Article 4(1) of Regulation (EC) No 864/2007 on the law applicable to non-contractual obligations (Rome II) provides the law applicable to a non-contractual obligation arising out of a tort is “the law of the country in which the damage occurs irrespective of the country in which the event giving rise to the damage occurred and irrespective of the country or countries in which the indirect consequences of that event occur”. On 10 December 2015 in Florin Lazar, (C-350/14), the ECJ has clarified the meaning of this provision as it operated in the context of a road accident with transnational effects.

A traffic accident in Italy resulted in the death of a woman whose close relatives made claims for the loss of a loved person and the loss of a source of maintenance. The claimants were all Romanian. Some were habitually resident in Italy, others in Romania. Under Italian law, the damage resulting from the death of a family member is treated as having been suffered directly by the family member and, in particular, is deemed to amount to an infringement of his personal rights.

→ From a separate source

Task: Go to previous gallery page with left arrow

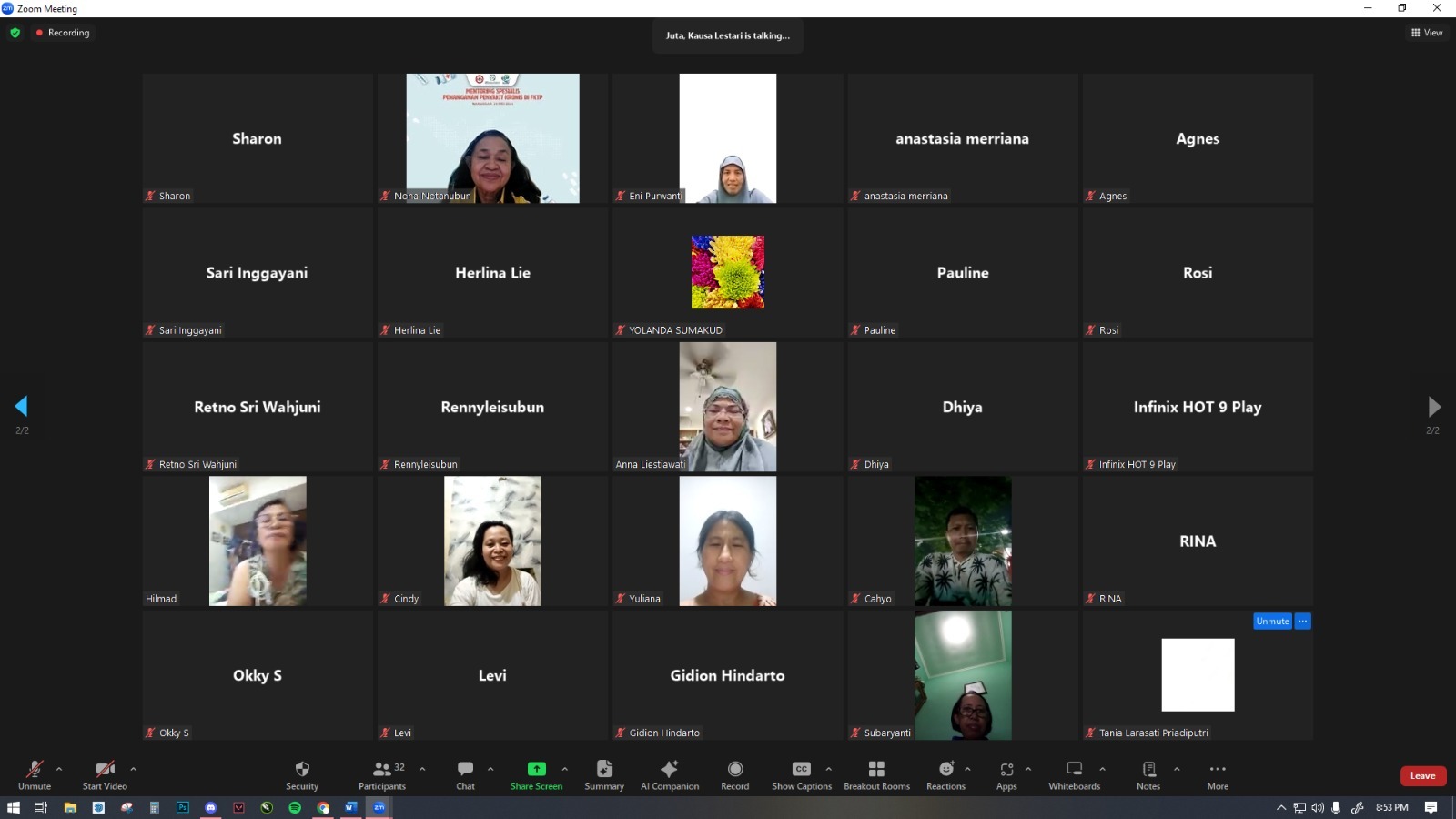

The ECJ ruled that their claims could not be characterised as “damage” and constituted an “indirect consequence” of the accident, and that the applicable law was that of Italy where the accident occurred. In reaching this conclusion, the ECJ referred to art. 2 which provides that ‘damage shall cover any consequence arising out of tort/delict’ and to Recital 17 which states that  “in cases of personal injury or damage to property, the country in which the damage occurs should be the country where the injury was sustained or the property was damaged respectively”.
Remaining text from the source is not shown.